When we were very young, my sisters and I would be taken to the Aquarium in Bermuda by our father. This was one of those separated (and eventually divorced) parents' situations. Father could have us on a Sunday if he wanted to, and if we wanted to be had. As Sundays on the road with our father meant being away from our friends, there was certainly good reason to call it off from time to time. However, many, many dozens of Sundays in the late 1950s and early 1960s might be spent lunching in a greasy hamburger bar somewhere (no desserts, too expensive) followed by a drive over to Flatts Village and the Bermuda Aquarium.

The Bermuda Aquarium was not (and is not) particularly incredible as aquariums go, the biggest draw being a black spider monkey (not a fish, not an arachnid, but a scruffy, skinny monkey of South American lineage) which would take the peanuts we offered through the bars and leap about shrieking in delight, and then have a bit of a wank (as primates will no matter the blushes they create).

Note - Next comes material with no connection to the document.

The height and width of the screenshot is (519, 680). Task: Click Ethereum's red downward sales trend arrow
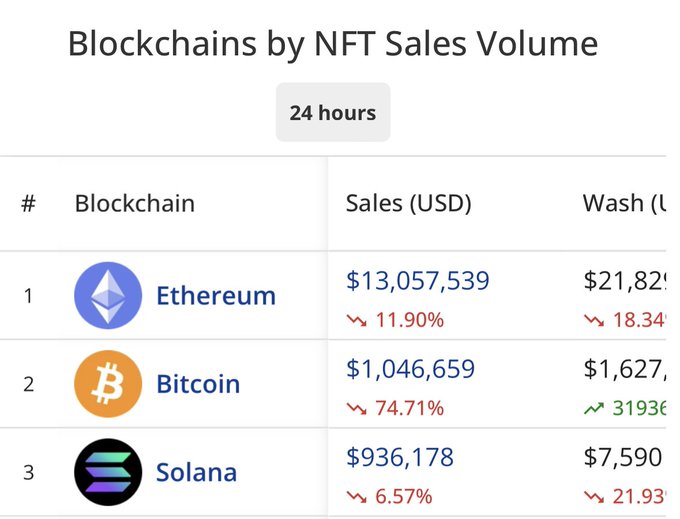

Between the fish tanks and the spider monkey was a small pool with a wooden and canvas umbrella arrangement above it. In that pool, and on a few rocks and diving platforms around it, lived (at the most, as I recall) four penguins. They were small, rather shabby penguins and not particularly friendly. There was nothing one could throw to them by way of food as an enticement to do tricks. Wealthier folks would try and bounce big British pennies off their heads (turtles came in for the same treatment and were an easier target), but we had spent our pennies on peanuts for the filthy little monkey round the corner. I recall the penguin population shrinking to two. It was quite pathetic. And then there were none. The monkey made an exit as well. Last I was at the Bermuda Aquarium Museum and Zoo, as it is now styled, the penguin tank had become home to a few small seals, and the place where once a monkey ranged was a hollow with a dusty alligator in it.

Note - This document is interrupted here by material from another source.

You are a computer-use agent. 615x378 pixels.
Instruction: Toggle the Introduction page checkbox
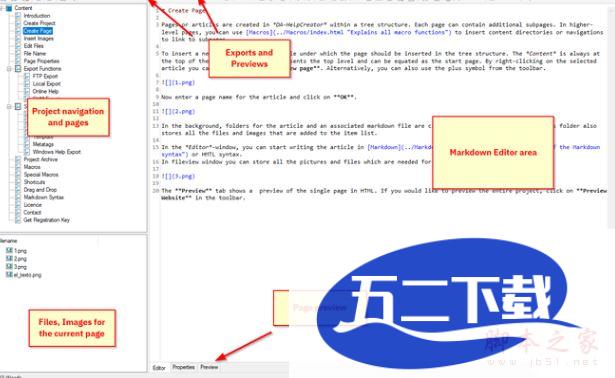tap(18, 16)
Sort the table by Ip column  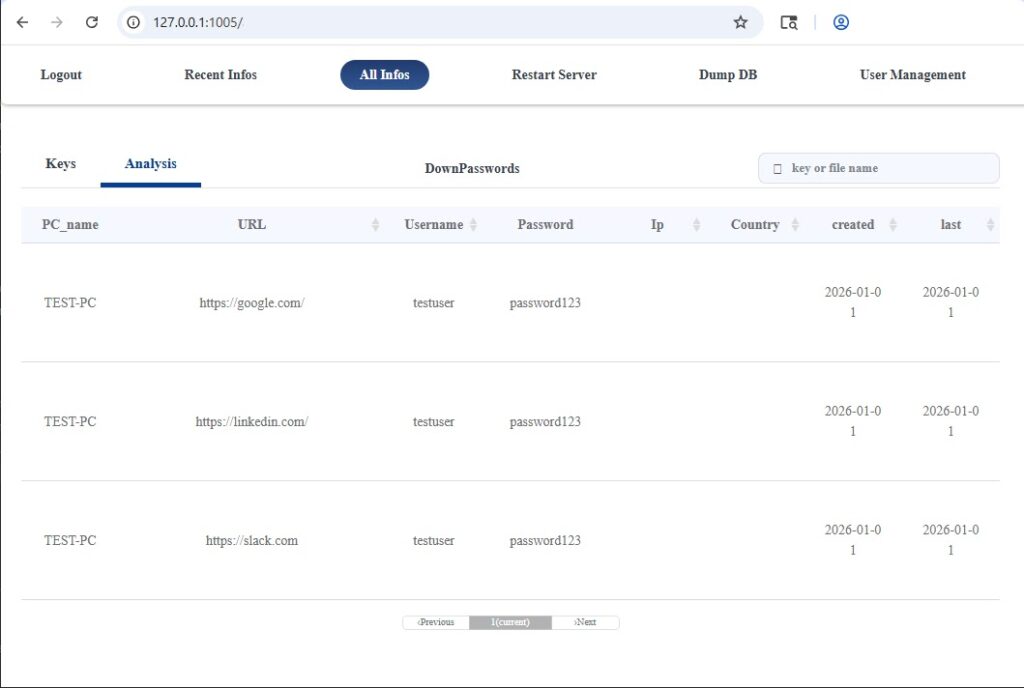696,225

Barter Books in Alnwick, Northumberland, is one of the largest second-hand bookstores in Britain. Hundreds of thousands of books ranging from rare and expensive first editions to recent best sellers. One can buy books (and it's hard to not find the ones you're looking for with so many titles) or sell them. Not exactly sell, but barter them in exchange for purchases at the time or in the future.

The bookstore is housed in a former railway station, with the arched roof and layout so familiar to those of us who travel by rail here. There are a number of rooms and areas devoted to particular subjects. There's a restaurant (I recommend the cheese toasties and a pot of Earl Grey) and a bank of computers in case one wants to compute. A valuation service is provided daily. Dogs are welcome. There are huge murals. Couches, chairs and tables are available if you want to rest (you'll most likely need to as hours can pass). Old railway stations being what they are, there are coal fires to sit by for warmth. And non-gender-specific (unisex) lavatories, which seems European somehow. There's a children's area too, always a plus if you haven't got a caged monkey or penguins.

But Barter Books does have Penguins. Penguin Books. Thousands of them.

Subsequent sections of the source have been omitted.